What to produce — Give back every entry in full, exactly as it reads.

Supplied material —
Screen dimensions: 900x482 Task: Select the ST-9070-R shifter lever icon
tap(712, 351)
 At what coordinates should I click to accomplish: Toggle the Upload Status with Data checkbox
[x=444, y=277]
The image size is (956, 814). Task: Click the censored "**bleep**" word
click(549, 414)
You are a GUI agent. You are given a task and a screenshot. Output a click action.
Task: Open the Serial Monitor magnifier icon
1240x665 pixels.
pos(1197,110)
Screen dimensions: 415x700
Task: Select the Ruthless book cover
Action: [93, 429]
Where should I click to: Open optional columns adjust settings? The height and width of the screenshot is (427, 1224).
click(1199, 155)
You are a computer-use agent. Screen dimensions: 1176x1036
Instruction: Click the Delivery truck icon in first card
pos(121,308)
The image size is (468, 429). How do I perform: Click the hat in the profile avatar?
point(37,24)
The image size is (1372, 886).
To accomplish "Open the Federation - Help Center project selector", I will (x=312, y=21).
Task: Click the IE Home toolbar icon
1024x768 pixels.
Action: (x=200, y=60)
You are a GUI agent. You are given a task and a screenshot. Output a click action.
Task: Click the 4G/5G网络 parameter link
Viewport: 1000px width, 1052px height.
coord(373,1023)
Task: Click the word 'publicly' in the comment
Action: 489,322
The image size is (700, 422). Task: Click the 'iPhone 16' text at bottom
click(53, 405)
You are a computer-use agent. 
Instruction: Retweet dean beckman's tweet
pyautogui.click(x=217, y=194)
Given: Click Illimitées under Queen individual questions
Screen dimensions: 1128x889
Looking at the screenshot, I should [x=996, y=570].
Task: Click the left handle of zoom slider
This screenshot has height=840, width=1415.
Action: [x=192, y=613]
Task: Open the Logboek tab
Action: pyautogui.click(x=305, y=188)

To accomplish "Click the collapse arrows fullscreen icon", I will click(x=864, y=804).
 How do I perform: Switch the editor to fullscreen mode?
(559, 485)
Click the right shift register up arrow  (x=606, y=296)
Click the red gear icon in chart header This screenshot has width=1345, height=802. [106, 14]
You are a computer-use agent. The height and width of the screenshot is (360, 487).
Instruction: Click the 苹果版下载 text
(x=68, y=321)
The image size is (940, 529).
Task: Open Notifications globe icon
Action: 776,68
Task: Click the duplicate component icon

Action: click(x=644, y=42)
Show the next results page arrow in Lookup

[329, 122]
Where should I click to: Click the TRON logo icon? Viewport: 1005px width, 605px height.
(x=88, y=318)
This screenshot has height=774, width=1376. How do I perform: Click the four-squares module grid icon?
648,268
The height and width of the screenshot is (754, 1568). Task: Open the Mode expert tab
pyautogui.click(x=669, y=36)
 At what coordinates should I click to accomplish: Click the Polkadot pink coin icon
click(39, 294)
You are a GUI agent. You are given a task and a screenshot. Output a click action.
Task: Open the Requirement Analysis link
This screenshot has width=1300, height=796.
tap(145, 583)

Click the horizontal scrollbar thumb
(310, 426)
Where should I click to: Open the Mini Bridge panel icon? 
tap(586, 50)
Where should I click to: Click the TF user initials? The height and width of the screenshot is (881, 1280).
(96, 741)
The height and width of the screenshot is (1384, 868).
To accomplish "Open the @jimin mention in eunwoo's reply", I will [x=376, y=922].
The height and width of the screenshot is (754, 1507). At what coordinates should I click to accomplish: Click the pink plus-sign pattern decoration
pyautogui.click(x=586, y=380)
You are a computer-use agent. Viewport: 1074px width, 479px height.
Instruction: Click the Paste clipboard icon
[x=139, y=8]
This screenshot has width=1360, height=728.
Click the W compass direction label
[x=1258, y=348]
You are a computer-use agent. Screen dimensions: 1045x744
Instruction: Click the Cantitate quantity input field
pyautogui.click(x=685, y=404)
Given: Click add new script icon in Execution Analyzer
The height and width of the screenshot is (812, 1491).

Response —
Screen dimensions: 900x482 Task: Select the ST-9070-R shifter lever icon
tap(712, 351)
 At what coordinates should I click to accomplish: Toggle the Upload Status with Data checkbox
[x=444, y=277]
The image size is (956, 814). Task: Click the censored "**bleep**" word
click(549, 414)
You are a GUI agent. You are given a task and a screenshot. Output a click action.
Task: Open the Serial Monitor magnifier icon
1240x665 pixels.
pos(1197,110)
Screen dimensions: 415x700
Task: Select the Ruthless book cover
Action: [93, 429]
Where should I click to: Open optional columns adjust settings? The height and width of the screenshot is (427, 1224).
click(1199, 155)
You are a computer-use agent. Screen dimensions: 1176x1036
Instruction: Click the Delivery truck icon in first card
pos(121,308)
The image size is (468, 429). How do I perform: Click the hat in the profile avatar?
point(37,24)
The image size is (1372, 886).
To accomplish "Open the Federation - Help Center project selector", I will (x=312, y=21).
Task: Click the IE Home toolbar icon
1024x768 pixels.
Action: (x=200, y=60)
You are a GUI agent. You are given a task and a screenshot. Output a click action.
Task: Click the 4G/5G网络 parameter link
Viewport: 1000px width, 1052px height.
coord(373,1023)
Task: Click the word 'publicly' in the comment
Action: 489,322
The image size is (700, 422). Task: Click the 'iPhone 16' text at bottom
click(53, 405)
You are a computer-use agent. 
Instruction: Retweet dean beckman's tweet
pyautogui.click(x=217, y=194)
Given: Click Illimitées under Queen individual questions
Screen dimensions: 1128x889
Looking at the screenshot, I should [x=996, y=570].
Task: Click the left handle of zoom slider
This screenshot has height=840, width=1415.
Action: [x=192, y=613]
Task: Open the Logboek tab
Action: pyautogui.click(x=305, y=188)

To accomplish "Click the collapse arrows fullscreen icon", I will click(x=864, y=804).
 How do I perform: Switch the editor to fullscreen mode?
(559, 485)
Click the right shift register up arrow  (x=606, y=296)
Click the red gear icon in chart header This screenshot has width=1345, height=802. [106, 14]
You are a computer-use agent. The height and width of the screenshot is (360, 487).
Instruction: Click the 苹果版下载 text
(x=68, y=321)
The image size is (940, 529).
Task: Open Notifications globe icon
Action: 776,68
Task: Click the duplicate component icon

Action: click(x=644, y=42)
Show the next results page arrow in Lookup

[329, 122]
Where should I click to: Click the TRON logo icon? Viewport: 1005px width, 605px height.
(x=88, y=318)
This screenshot has height=774, width=1376. How do I perform: Click the four-squares module grid icon?
648,268
The height and width of the screenshot is (754, 1568). Task: Open the Mode expert tab
pyautogui.click(x=669, y=36)
 At what coordinates should I click to accomplish: Click the Polkadot pink coin icon
click(39, 294)
You are a GUI agent. You are given a task and a screenshot. Output a click action.
Task: Open the Requirement Analysis link
This screenshot has width=1300, height=796.
tap(145, 583)

Click the horizontal scrollbar thumb
(310, 426)
Where should I click to: Open the Mini Bridge panel icon? 
tap(586, 50)
Where should I click to: Click the TF user initials? The height and width of the screenshot is (881, 1280).
(96, 741)
The height and width of the screenshot is (1384, 868).
To accomplish "Open the @jimin mention in eunwoo's reply", I will [x=376, y=922].
The height and width of the screenshot is (754, 1507). At what coordinates should I click to accomplish: Click the pink plus-sign pattern decoration
pyautogui.click(x=586, y=380)
You are a computer-use agent. Viewport: 1074px width, 479px height.
Instruction: Click the Paste clipboard icon
[x=139, y=8]
This screenshot has width=1360, height=728.
Click the W compass direction label
[x=1258, y=348]
You are a computer-use agent. Screen dimensions: 1045x744
Instruction: Click the Cantitate quantity input field
pyautogui.click(x=685, y=404)
Given: Click add new script icon in Execution Analyzer
The height and width of the screenshot is (812, 1491).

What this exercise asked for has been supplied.